Essen.. Amnesty International und Linkspartei sind entsetzt: Trotz der immer schlechter werdenden Menschenrechtslage in den Golfstaaten steigen die deutschen Rüstungsausfuhren dorthin. Die Regierung bezeichnet Saudi-Arabien, Katar und Co. als „Stabilitätsfaktoren“ in der Region.

Die deutschen Rüstungsexporte in die Golfregion steuern trotz der schlechter werdenden Menschenrechtslage dort auf einen neuen Rekordwert zu. Im ersten Halbjahr 2013 genehmigte die Bundesregierung Rüstungsausfuhren mit einem Gesamtvolumen von 817 Millionen Euro in die sechs Länder des sogenannten Golfkooperationsrats. Im gesamten Vorjahr hatte das Volumen der Exportgenehmigungen für diese Region 1,42 Milliarden Euro betragen. Menschenrechtler und Oppositionspolitiker kritisieren die Entwicklung scharf.

Im Golfkooperationsrat sind Bahrain, Katar, Kuwait, Oman, Saudi-Arabien und die Vereinigten Arabischen Emirate organisiert. Im Zuge der Umwälzungen in der arabischen Welt nimmt dort die innere Repression zu.
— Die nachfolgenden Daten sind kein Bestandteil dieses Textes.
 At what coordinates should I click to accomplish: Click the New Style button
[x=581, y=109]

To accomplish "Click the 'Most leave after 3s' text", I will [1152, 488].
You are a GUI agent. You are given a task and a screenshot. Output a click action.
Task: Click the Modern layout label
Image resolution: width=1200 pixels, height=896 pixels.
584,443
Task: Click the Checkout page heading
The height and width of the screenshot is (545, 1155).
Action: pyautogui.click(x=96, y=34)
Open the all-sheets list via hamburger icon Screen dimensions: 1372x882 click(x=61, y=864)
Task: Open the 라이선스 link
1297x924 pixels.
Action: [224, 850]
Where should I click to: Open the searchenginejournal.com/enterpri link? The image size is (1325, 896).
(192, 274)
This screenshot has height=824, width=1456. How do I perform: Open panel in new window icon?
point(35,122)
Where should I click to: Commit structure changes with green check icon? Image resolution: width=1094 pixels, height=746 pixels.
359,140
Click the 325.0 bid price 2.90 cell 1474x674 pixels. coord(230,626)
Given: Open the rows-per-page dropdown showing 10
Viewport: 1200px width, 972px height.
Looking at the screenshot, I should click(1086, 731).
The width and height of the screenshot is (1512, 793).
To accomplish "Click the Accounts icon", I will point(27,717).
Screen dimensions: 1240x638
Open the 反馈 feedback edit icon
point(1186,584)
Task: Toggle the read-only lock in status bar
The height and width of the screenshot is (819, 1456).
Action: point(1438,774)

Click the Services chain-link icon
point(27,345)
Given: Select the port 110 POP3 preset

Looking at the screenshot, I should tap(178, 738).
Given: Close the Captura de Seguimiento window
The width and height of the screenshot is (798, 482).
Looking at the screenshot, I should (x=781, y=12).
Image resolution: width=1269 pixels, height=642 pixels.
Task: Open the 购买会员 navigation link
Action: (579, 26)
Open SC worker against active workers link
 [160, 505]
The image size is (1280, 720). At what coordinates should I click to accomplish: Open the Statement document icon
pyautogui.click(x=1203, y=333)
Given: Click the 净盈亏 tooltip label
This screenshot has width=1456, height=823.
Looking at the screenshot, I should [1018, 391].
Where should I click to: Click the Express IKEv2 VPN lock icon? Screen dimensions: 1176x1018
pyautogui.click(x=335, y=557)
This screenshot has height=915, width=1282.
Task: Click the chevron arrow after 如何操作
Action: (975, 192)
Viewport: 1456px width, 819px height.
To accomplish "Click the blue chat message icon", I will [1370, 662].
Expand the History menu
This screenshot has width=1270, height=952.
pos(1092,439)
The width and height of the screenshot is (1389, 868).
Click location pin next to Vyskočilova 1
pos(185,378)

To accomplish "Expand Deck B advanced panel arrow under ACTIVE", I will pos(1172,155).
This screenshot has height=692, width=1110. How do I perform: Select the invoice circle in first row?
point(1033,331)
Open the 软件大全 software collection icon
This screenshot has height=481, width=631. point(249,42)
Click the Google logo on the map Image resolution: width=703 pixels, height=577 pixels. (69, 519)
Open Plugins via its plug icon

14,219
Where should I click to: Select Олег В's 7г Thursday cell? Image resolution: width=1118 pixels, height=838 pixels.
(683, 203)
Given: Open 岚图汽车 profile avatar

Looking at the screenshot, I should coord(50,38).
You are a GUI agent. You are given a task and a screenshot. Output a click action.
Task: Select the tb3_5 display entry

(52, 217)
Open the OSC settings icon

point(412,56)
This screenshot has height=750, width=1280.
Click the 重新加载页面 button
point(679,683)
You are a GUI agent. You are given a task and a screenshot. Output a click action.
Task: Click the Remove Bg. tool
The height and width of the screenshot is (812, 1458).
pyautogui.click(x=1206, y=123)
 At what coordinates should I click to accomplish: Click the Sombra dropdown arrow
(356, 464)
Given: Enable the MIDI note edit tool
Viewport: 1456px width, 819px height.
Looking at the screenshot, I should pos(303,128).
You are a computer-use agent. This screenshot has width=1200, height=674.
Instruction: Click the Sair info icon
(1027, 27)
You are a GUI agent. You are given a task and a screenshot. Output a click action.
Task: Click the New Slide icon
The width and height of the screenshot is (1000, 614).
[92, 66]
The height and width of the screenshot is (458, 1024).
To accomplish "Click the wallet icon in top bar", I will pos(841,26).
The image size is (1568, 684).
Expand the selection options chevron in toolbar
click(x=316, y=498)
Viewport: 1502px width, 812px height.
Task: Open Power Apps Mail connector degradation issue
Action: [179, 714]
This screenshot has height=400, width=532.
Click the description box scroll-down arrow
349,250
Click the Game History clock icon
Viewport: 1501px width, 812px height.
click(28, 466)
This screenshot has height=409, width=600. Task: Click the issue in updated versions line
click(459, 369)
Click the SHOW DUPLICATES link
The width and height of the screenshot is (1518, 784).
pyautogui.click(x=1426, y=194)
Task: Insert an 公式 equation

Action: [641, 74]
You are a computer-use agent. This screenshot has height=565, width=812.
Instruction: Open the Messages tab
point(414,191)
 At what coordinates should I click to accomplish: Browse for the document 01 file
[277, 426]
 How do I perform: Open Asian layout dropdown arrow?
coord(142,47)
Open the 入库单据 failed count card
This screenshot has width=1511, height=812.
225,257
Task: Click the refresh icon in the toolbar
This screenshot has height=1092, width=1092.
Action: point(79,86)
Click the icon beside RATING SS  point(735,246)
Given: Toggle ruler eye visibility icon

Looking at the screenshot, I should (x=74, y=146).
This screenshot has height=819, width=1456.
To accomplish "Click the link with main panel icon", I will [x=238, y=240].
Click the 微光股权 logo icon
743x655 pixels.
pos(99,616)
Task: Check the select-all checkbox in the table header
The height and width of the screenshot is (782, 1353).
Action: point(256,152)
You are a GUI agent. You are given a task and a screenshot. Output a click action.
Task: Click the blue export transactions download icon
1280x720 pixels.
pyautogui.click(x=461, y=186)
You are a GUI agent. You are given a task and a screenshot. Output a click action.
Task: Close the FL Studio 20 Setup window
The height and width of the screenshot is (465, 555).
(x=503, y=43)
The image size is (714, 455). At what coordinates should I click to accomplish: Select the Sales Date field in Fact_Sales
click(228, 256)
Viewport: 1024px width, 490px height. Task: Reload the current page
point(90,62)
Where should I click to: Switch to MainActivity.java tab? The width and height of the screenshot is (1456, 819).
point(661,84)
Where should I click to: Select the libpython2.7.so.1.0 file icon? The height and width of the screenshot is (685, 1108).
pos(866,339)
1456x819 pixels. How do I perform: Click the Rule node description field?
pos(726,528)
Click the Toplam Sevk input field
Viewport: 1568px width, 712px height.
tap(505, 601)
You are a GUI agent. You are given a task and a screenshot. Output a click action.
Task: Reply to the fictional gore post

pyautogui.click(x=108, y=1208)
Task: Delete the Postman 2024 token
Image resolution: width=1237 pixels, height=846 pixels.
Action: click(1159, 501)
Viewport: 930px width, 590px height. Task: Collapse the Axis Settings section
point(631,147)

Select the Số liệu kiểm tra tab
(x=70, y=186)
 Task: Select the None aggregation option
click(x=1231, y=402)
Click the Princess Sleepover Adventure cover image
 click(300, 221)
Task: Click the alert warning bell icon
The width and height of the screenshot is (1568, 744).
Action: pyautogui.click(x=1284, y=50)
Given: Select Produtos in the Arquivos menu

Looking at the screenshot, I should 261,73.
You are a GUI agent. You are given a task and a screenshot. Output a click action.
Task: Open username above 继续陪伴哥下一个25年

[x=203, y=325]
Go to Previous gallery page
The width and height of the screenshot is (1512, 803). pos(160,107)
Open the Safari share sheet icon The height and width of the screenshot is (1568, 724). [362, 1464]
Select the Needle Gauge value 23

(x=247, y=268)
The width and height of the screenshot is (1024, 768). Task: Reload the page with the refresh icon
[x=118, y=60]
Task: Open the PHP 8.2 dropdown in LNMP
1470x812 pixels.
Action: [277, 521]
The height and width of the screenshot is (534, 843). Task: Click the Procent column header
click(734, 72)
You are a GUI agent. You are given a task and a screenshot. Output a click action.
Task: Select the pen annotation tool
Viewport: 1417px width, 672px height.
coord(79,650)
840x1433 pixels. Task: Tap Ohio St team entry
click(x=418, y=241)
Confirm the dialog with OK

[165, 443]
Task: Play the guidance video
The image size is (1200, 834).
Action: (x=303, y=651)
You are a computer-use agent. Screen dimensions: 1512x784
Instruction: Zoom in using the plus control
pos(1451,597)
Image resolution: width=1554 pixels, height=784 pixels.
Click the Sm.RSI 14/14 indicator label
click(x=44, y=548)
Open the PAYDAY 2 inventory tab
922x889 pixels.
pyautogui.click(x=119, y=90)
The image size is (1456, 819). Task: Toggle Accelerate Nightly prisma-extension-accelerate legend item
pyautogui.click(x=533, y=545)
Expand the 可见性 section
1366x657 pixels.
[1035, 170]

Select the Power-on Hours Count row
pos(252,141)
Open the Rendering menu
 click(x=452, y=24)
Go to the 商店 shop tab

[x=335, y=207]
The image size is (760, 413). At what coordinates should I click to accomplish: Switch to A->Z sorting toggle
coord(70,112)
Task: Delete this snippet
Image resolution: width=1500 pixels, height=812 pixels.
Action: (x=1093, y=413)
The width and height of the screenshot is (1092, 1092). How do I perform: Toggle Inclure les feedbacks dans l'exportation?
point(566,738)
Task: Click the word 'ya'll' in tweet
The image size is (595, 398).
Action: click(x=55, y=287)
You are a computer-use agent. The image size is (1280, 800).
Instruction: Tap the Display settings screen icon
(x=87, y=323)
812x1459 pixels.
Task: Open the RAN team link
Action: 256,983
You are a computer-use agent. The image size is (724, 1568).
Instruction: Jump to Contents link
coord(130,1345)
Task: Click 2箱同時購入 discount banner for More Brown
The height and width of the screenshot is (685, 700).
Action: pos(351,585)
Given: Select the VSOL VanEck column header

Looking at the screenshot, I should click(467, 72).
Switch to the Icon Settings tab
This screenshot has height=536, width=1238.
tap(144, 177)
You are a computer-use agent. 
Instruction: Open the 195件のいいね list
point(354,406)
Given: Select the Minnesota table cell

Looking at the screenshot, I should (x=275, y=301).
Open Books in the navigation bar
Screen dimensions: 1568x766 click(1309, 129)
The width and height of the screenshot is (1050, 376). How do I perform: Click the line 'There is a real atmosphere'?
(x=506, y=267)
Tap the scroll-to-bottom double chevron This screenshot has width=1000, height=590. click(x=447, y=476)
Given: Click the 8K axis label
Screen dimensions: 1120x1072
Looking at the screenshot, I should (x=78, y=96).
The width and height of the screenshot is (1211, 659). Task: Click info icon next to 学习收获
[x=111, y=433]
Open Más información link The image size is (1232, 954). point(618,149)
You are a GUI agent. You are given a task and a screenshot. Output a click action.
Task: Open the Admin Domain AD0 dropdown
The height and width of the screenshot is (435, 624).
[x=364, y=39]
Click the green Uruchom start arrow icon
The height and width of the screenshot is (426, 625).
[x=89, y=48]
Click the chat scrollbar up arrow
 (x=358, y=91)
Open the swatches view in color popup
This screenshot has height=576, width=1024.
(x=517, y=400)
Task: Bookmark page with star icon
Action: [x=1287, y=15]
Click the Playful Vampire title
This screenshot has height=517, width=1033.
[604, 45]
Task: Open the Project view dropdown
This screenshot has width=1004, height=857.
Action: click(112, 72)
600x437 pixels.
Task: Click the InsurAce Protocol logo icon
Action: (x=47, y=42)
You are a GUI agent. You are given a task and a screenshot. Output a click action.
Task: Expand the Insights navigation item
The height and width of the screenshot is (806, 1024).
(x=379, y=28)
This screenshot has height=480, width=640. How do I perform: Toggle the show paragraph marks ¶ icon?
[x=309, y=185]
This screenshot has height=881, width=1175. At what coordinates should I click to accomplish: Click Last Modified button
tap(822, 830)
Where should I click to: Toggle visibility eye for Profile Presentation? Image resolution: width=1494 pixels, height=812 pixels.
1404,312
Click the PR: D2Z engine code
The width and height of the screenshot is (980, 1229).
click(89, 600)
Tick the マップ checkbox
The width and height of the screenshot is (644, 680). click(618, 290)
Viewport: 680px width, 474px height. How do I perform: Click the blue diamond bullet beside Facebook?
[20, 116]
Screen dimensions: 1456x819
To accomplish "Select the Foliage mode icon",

So geht beispielsweise Saudi-Arabien streng gegen Kritiker des Königshauses vor, erst kürzlich wurde ein junger liberaler Blogger zu sieben Jahren Haft und 600 Peitschenhieben verurteilt.

Panzer und Haubitzen für Katar

Aus einer Antwort der Bundesregierung auf eine kleine Anfrage der Linken geht hervor, dass Katar und Saudi-Arabien in der Region die mit Abstand größten Kunden deutscher Rüstungsunternehmen sind. Für Katar wurden im ersten Halbjahr Rüstungsexporte im Wert von rund 635 Millionen Euro genehmigt, für Saudi-Arabien im Wert von rund 118 Millionen Euro.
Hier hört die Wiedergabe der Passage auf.